▸ **Problem to work on**
Work out how many lines of the listing below include the string "pixels", and give that number alone.

▸ **Source data**
Segment Open

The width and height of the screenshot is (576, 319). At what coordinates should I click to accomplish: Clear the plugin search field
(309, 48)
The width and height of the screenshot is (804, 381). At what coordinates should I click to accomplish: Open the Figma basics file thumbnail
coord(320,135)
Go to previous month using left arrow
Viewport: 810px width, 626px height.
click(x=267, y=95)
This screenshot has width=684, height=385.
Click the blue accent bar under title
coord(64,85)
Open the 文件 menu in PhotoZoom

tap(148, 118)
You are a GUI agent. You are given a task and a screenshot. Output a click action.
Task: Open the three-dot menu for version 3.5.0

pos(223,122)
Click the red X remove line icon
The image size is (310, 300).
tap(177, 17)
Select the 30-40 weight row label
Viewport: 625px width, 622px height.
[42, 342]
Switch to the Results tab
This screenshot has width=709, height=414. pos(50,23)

Segment Closed
Segment Open

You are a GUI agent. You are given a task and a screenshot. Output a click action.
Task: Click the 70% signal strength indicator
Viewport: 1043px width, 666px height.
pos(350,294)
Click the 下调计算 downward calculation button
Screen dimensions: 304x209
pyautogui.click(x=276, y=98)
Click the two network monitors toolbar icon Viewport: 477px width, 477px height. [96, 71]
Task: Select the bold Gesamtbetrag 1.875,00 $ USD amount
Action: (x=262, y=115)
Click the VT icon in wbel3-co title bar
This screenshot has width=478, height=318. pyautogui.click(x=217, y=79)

Segment Closed
Segment Open

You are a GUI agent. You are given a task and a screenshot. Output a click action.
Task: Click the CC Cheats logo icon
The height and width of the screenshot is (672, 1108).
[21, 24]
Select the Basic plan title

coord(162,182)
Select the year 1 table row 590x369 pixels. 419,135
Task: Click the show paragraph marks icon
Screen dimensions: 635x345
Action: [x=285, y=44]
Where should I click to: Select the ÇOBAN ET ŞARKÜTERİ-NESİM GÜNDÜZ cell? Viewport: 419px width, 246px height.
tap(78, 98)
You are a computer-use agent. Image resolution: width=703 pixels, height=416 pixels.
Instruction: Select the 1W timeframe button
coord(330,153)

Segment Closed

▸ **Reply to the task**
2